DIRECTION: Reproduce the following lines word for word, omitting the pictures.

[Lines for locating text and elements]
++++++++

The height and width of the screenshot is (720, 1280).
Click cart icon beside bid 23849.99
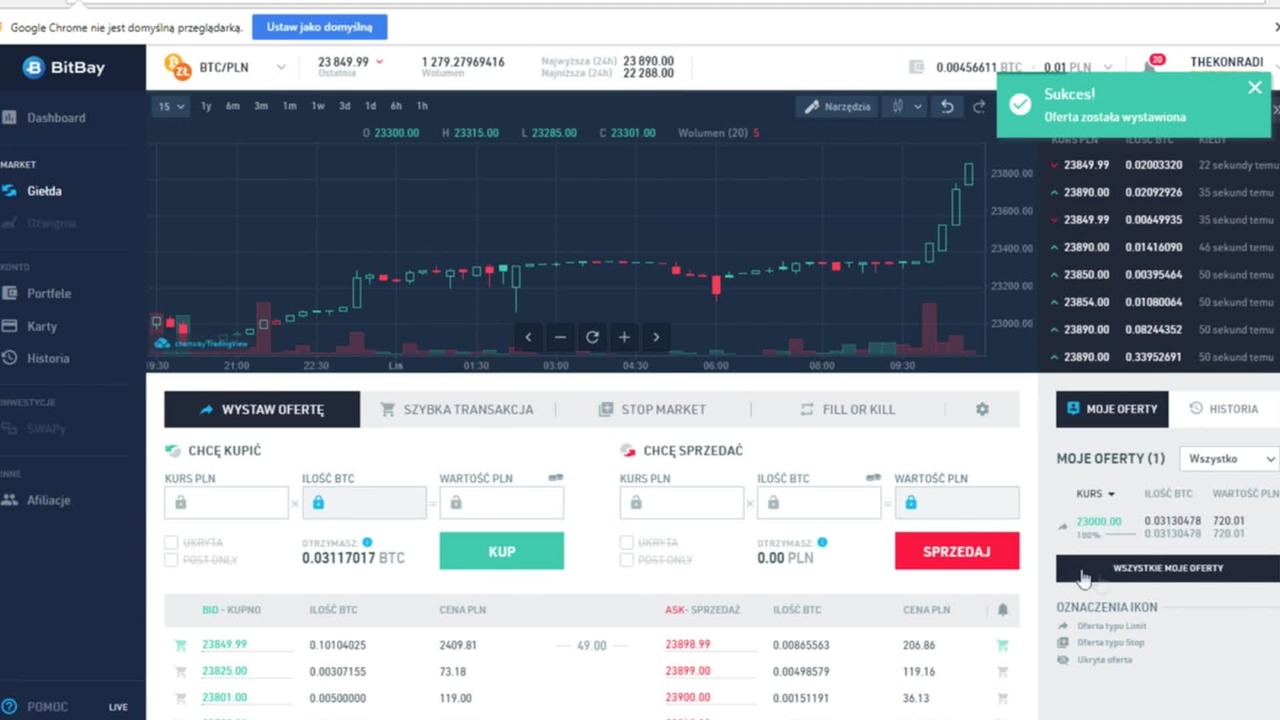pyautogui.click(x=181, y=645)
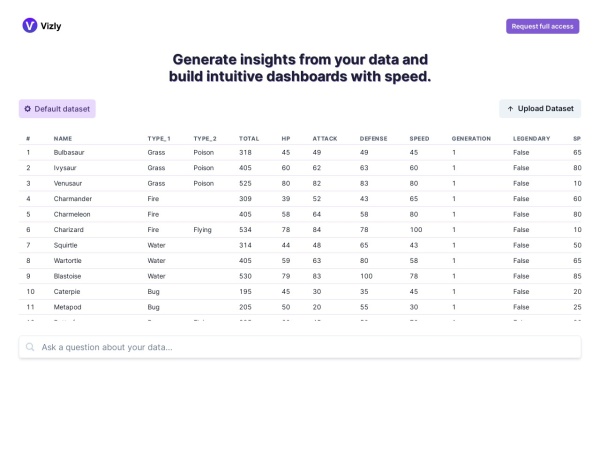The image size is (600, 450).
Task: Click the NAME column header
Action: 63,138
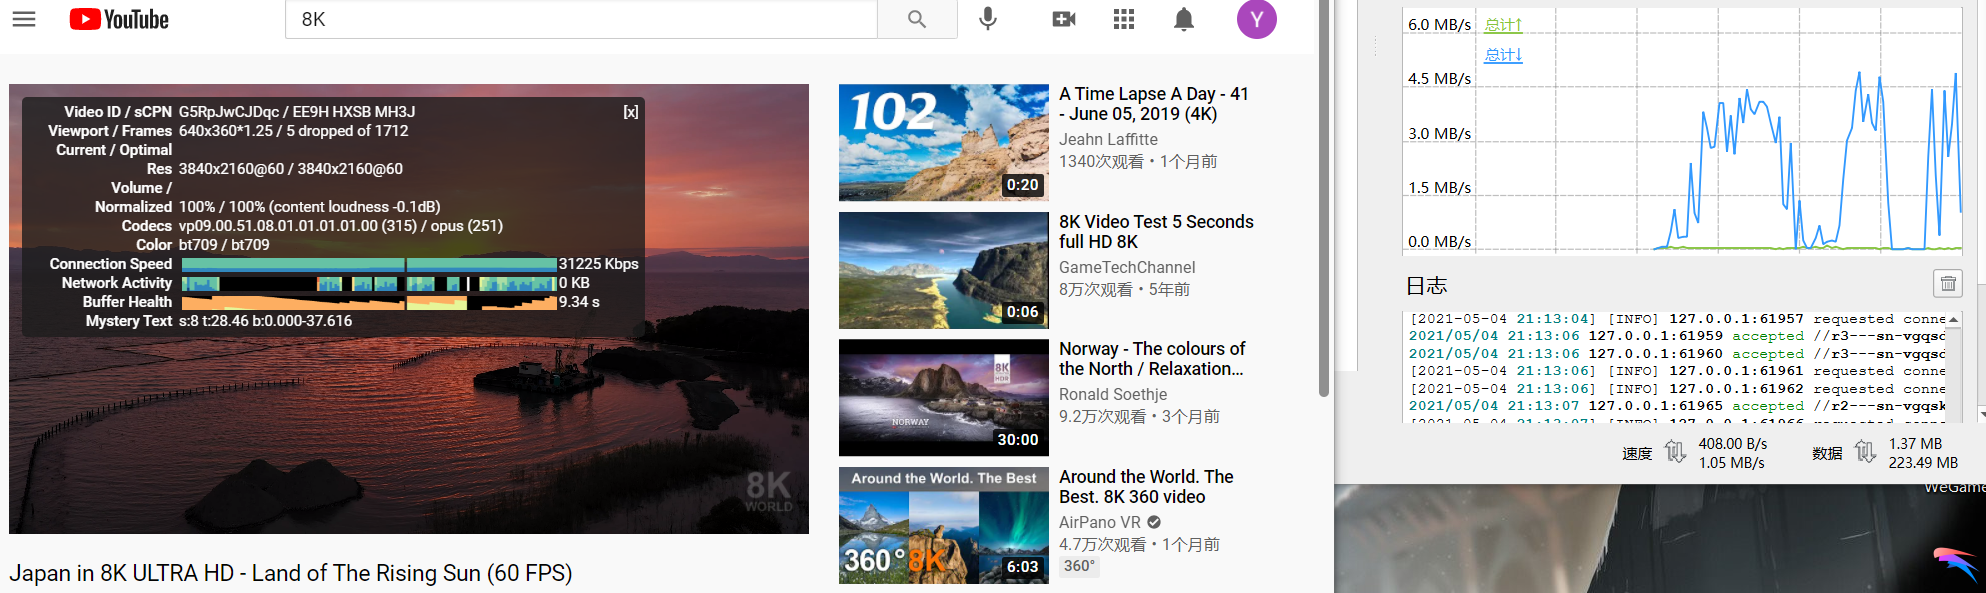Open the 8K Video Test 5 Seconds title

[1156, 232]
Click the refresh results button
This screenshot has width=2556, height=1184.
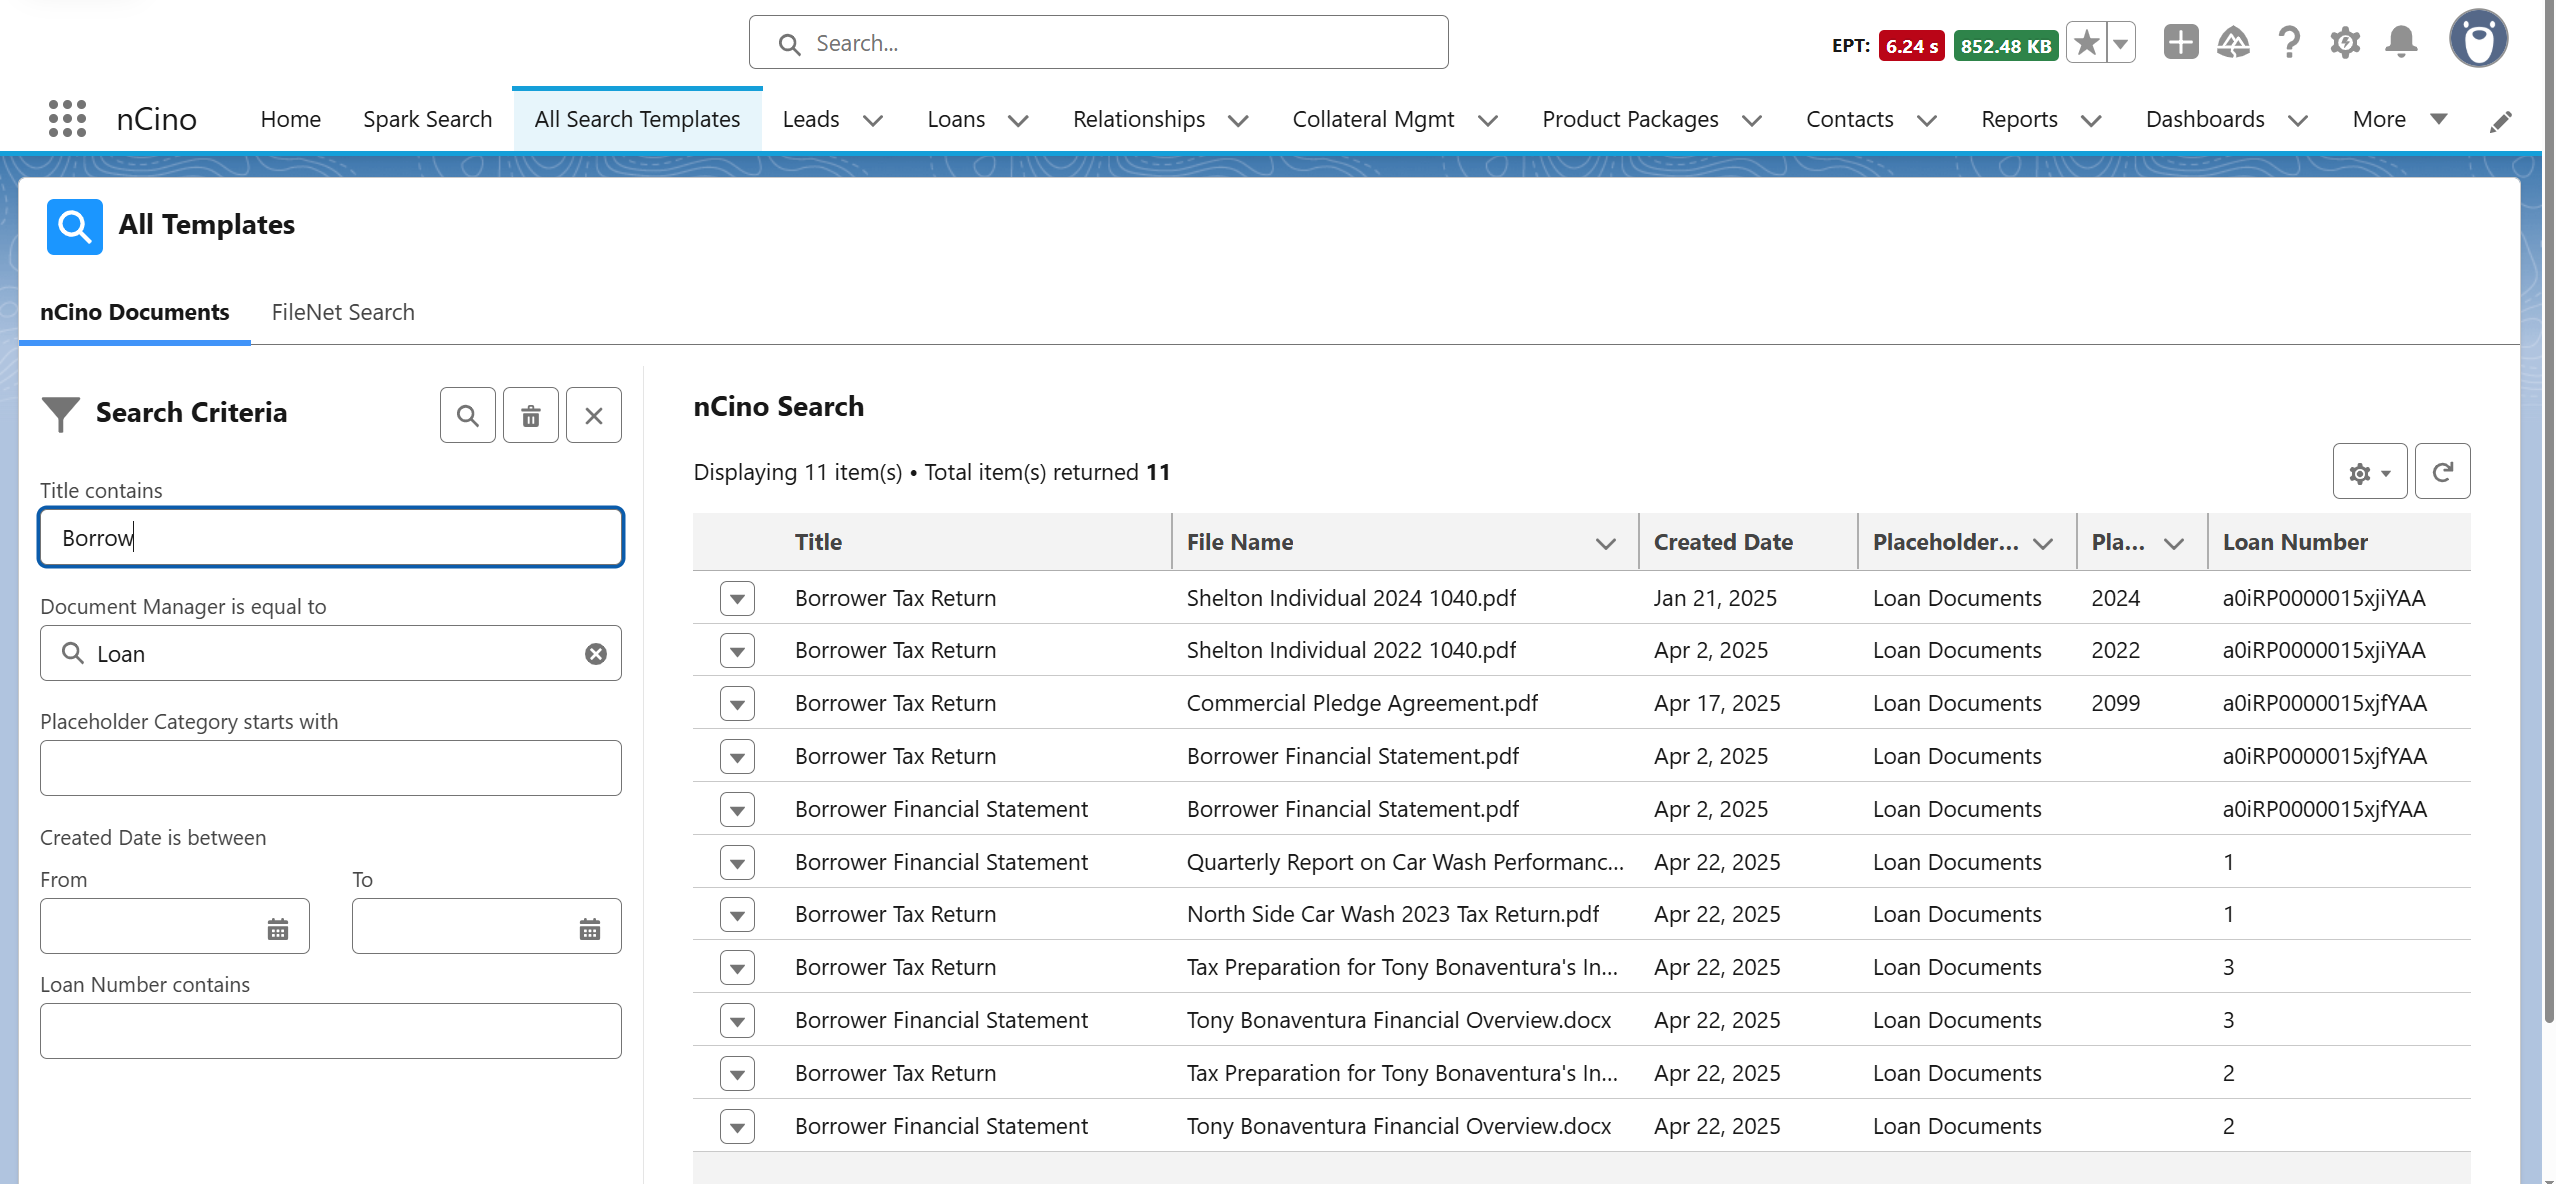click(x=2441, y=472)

++++++++

COMPLETE RESPONSE:
The height and width of the screenshot is (720, 1280).
Click cart icon beside bid 23849.99
pyautogui.click(x=181, y=645)
The image size is (600, 450).
Task: Click the NAME column header
Action: 63,138
Open the 8K Video Test 5 Seconds title

[1156, 232]
Click the refresh results button
This screenshot has width=2556, height=1184.
click(x=2441, y=472)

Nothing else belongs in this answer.